A participação de Janja foi usada como munição por aliados do ex-presidente Jair Bolsonaro (PL) para criticar a gestão petista. O líder do clã da zona oeste do Rio usou a rede social de Musk para criticar Janja. “Já temos mais um problema diplomático”, disse o ex-presidente no X.

O vereador do Rio Carlos Bolsonaro (PL-RJ) também se manifestou. Em uma publicação no X, Carlos afirmou que “Janja é mais bolsonarista do que muitos que se dizem aliados”.

Além das declarações de Janja, o G-20 Social entrou no alvo de bolsonaristas. Três deputados do PL, Ubiratan Sanderson (PL-RS), Gustavo Gayer (PL-GO) e Luiz Phillipe de Orléans e Bragança (PL-SP), pediram investigações no Tribunal de Contas da União (TCU) sobre os gastos do evento.

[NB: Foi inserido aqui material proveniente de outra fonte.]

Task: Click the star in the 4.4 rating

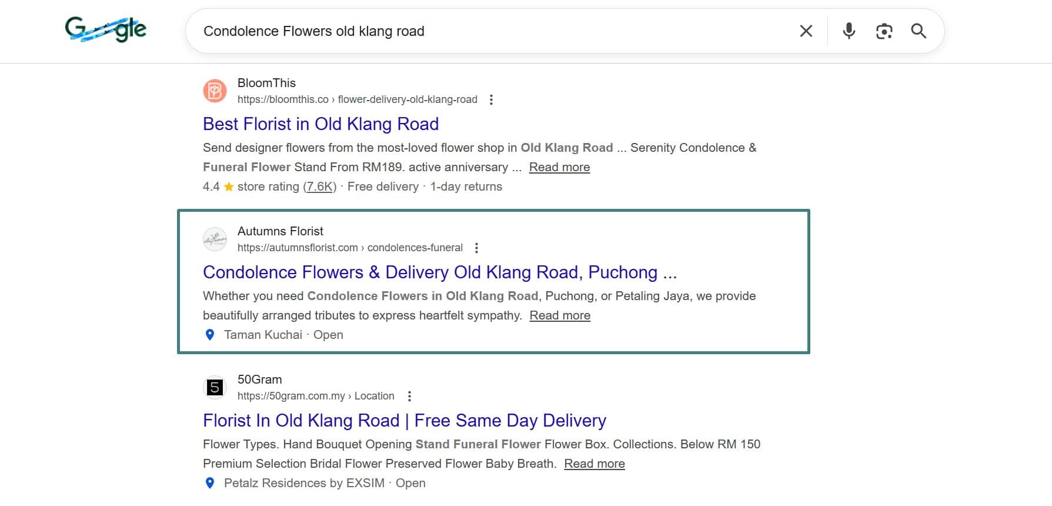Action: point(228,187)
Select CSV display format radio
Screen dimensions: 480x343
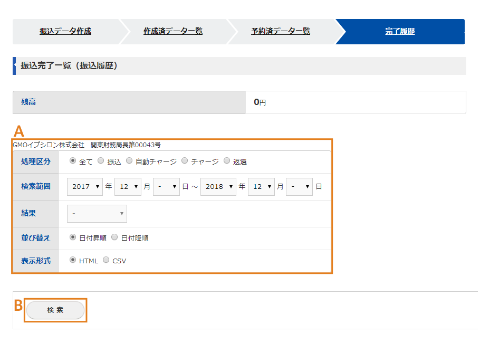pos(106,260)
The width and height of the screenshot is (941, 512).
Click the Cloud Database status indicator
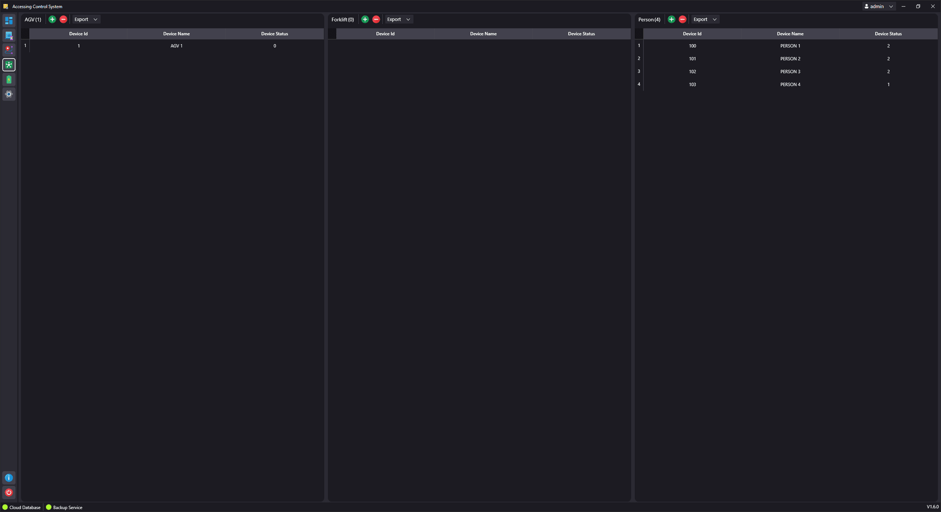[22, 508]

“O envolvimento direto da primeira-dama na organização do evento levanta dúvidas sobre a impessoalidade administrativa. O dinheiro de imposto deve ser usado com responsabilidade e transparência, priorizando áreas essenciais como saúde e educação”, argumentou Orleáns e Bragança na representação enviada ao TCU.